In Detroit, where charters now outnumber public schools, there’s little evidence they’re providing a better quality of education. Voucher programs also haven’t been proven to improve student achievement.

DeVos has said she believes charters and public education can coexist. Ed Patru, a spokesman for a group of DeVos backers, told Politico that DeVos’ support for vouchers and school choice stems from a concern for civil rights.

“In hundreds of communities of color, kids aren’t being taught the skills they need to succeed in college or find the kinds of jobs that pay enough to escape poverty, and Betsy believes that is an alarming civil rights crisis,” Patru told the news site.

Education activists pointed to Devos’ donations to a group that has been fighting federal policy designed to protect sexual assault victims on college campuses. DeVos donated $10,000 to civil liberties group Foundation for Individual Rights in Education.
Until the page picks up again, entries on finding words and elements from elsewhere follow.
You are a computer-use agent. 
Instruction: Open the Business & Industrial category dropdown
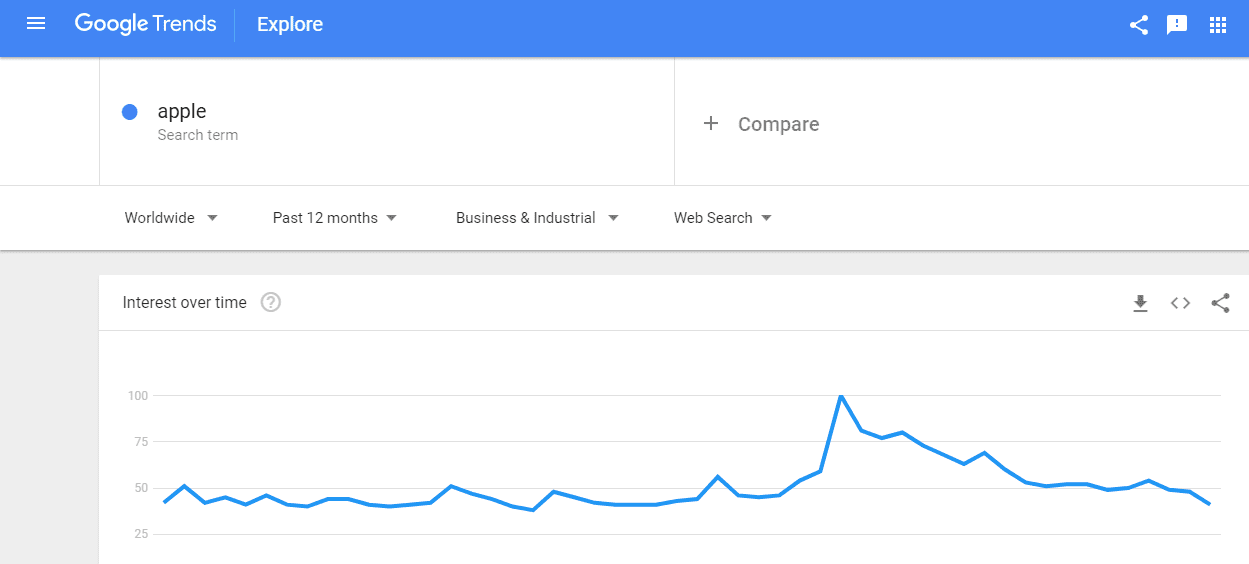[537, 218]
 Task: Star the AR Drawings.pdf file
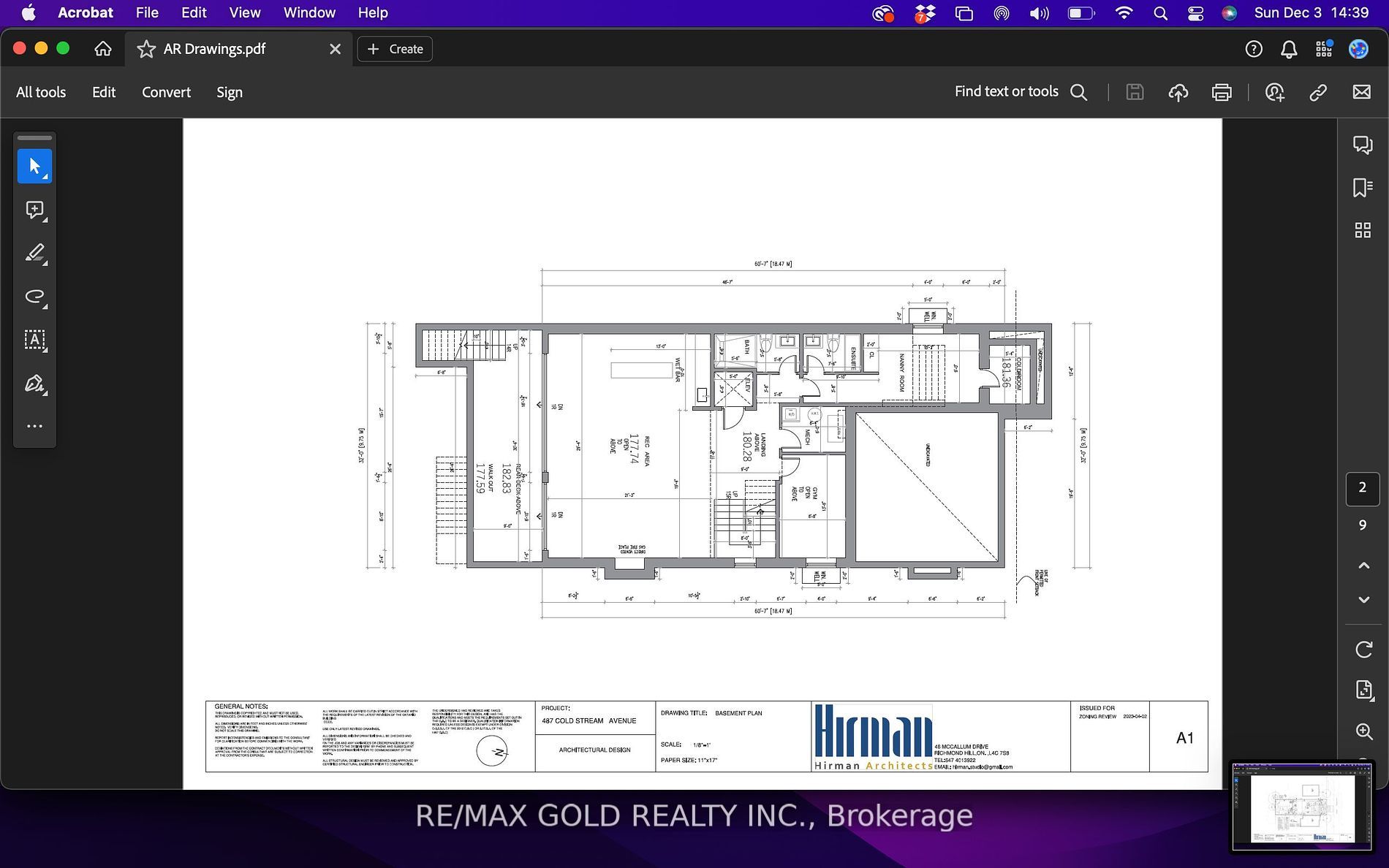coord(146,49)
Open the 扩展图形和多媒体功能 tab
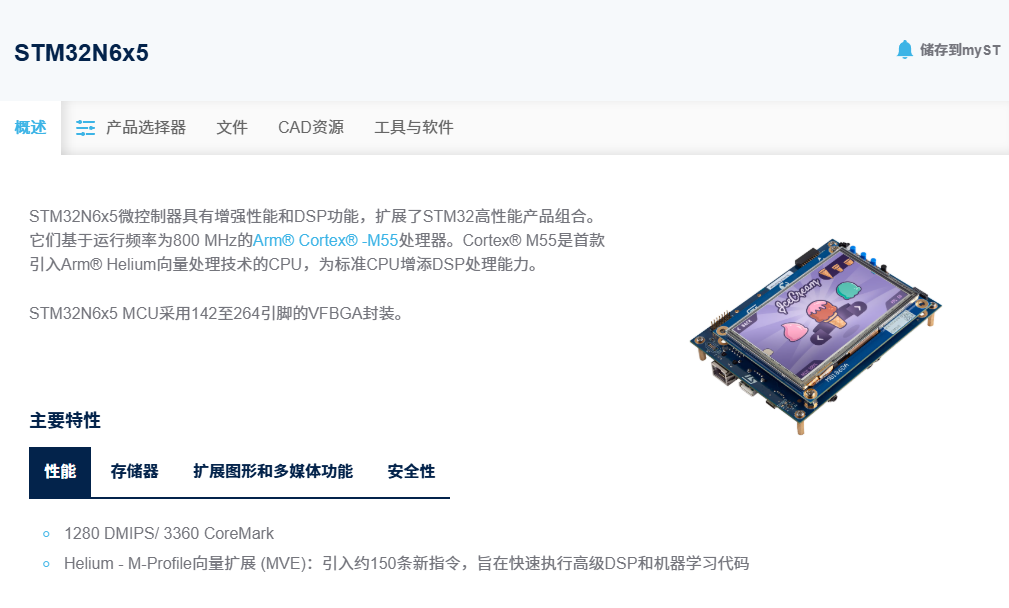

She’s also donated hundreds of thousands to anti-LGBT groups that espouse “conversion therapy.” Though there’s no indication she shares those beliefs, Mara Keisling, executive director of the National Center for Transgender Equality, worries DeVos could undo the Obama administration’s work to protect transgender students from discrimination.

“Transgender students deserve better than an ideological and ill-trained education secretary who supports the message that they were broken,” Keisling said.

DeVos has also been criticized for shepherding in Michigan’s right-to-work legislation, which undermines teachers unions, and has made controversial comments in the past about the role of Christianity in schools.

DeVos’ husband is heir to the Amway fortune, and the family is worth an estimated $5 billion. Democrats say her nomination is rife with conflict of interest issues and is one more example of Trump breaking his promise to “drain the swamp,” instead filling his cabinet with some of the wealthiest Americans.